# Mechanical Vibration: 3 Degree of Freedom

## Homework Statement

http://i.imgur.com/wJu0AEs.jpg
http://i.imgur.com/J9sEWgq.jpg?1

## Homework Equations

Kinetic Energy = T = 1/2 * I * (theta_dot)^2
Potential Energy = V = 1/2 * Kt * theta^2

## The Attempt at a Solution

Matlab Code and Results:
>> I1=3600;
I2=200;
I3=800;
I4=4800;
d1=0.15;
L1=3.5;
d2=0.2;
L2=3;
G=80e9;
J1=(pi/32) *d1^4
J2=(pi/32) *d2^4
Kt1= (J1*G)/L1
Kt2 =(J2*G)/L2
II = [I1 0 0;0 I2+I3 0;0 0 I4]
KK=[Kt1 -Kt1 0;-Kt1 Kt1+Kt2 -Kt2;0 -Kt2 Kt2]

J1 =

4.9701e-05

J2 =

1.5708e-04

Kt1 =

1.1360e+06

Kt2 =

4.1888e+06

II =

3600 0 0
0 1000 0
0 0 4800

KK =

1.0e+06 *

1.1360 -1.1360 0
-1.1360 5.3248 -4.1888
0 -4.1888 4.1888

>> AA = inv(II)*KK

AA =

1.0e+03 *

0.3156 -0.3156 0
-1.1360 5.3248 -4.1888
0 -0.8727 0.8727

>> [V,D] = eig(AA)

V =

0.0538 0.7956 0.5774
-0.9849 -0.2764 0.5774
0.1648 -0.5391 0.5774

D =

1.0e+03 *

6.0878 0 0
0 0.4252 0
0 0 0.0000

The problem is that I am getting lmbda1=0 which means the first fundamental frequency is zero ... and it is mentioned in the second part of the problem that f2=3.89 Hz and In my solution it does not equal that.
Can you please go through my steps and tell me what is wrong.

## Answers and Replies

OldEngr63
Gold Member
You will always get one zero natural frequency because this is a positive semi-definite system (also called a free-free system, referring to the BC). This is associated with rigid body rotation; don't worry about it.

I don't think you have this set up correctly.
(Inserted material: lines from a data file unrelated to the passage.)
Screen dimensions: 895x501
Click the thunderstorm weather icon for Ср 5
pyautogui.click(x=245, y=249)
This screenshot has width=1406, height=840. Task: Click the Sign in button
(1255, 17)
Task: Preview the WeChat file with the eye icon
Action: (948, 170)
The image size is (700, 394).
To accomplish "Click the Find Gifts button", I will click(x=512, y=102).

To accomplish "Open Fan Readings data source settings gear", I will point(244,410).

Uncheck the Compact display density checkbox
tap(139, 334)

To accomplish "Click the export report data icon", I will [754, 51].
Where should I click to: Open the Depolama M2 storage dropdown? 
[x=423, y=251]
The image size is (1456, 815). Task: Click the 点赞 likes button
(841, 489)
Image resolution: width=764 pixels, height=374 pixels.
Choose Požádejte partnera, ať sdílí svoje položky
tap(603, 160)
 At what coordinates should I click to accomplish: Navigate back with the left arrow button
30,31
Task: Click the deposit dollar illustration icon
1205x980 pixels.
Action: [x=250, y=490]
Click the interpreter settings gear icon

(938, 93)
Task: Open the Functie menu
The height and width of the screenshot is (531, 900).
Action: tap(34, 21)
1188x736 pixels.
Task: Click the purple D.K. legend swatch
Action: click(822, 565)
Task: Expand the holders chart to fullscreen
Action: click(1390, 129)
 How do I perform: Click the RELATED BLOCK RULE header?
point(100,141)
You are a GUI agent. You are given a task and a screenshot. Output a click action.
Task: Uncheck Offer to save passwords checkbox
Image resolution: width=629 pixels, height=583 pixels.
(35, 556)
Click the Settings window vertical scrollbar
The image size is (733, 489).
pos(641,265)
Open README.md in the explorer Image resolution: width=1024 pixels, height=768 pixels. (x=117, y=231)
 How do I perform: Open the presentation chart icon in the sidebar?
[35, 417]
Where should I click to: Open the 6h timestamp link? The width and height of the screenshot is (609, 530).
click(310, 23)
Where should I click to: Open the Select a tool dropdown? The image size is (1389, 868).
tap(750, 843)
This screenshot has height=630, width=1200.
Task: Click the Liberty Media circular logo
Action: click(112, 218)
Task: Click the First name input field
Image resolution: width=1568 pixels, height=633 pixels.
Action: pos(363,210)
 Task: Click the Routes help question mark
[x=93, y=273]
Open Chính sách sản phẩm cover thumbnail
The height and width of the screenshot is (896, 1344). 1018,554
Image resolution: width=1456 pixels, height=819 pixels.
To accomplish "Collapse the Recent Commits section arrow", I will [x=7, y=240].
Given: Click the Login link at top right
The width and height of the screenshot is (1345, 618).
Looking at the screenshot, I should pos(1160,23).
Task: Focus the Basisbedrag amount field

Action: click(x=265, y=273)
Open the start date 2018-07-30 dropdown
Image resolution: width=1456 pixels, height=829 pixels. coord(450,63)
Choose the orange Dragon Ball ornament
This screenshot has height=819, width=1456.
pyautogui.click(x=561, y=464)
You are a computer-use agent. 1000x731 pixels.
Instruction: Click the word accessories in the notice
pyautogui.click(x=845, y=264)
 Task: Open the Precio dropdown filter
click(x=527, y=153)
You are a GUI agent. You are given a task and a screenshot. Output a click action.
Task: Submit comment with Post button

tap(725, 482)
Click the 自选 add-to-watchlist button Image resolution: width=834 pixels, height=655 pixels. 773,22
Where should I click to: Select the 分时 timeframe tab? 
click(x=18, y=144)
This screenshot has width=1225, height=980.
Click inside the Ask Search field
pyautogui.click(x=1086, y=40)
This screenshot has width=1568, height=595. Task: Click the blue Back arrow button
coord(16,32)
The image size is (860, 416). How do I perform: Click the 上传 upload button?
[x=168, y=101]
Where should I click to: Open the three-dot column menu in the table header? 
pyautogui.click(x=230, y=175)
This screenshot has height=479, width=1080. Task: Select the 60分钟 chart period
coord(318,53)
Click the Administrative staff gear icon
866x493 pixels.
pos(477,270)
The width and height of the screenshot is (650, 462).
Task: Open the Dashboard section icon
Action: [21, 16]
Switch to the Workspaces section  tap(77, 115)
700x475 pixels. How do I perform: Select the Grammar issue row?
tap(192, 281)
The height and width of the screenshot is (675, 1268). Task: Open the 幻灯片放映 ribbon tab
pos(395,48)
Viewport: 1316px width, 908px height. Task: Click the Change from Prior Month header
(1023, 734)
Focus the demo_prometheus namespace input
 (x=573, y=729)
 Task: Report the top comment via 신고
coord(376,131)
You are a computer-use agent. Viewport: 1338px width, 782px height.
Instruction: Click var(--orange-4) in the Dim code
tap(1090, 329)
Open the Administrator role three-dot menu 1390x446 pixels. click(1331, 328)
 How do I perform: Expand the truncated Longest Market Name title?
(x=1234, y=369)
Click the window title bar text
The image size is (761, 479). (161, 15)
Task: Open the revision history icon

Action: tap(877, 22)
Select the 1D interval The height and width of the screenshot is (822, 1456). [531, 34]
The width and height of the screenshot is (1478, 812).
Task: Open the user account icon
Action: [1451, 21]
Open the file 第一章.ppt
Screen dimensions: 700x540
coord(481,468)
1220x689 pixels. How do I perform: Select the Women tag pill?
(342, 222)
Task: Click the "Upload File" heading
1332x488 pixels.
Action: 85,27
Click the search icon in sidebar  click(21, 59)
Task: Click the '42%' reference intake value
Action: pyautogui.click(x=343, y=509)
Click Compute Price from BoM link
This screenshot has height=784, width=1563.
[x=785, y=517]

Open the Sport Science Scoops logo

You did not write out your equations of motion (this would really help), but your MatLab code does not look correct. Your kinetic energy expression is incomplete, as is your potential energy expression.

Draw a FBD for each shaft, including the gears mounted on that shaft. Write the equation of motion for each FBD, including a tangential force at the geared connection. Next write the kinematic relation that must exist at the geared connection, and use this to eliminate the tangential force. You should wind up with the equations for one shaft "transformed," that is, expressed as though it were rotating at the same speed as the first shaft.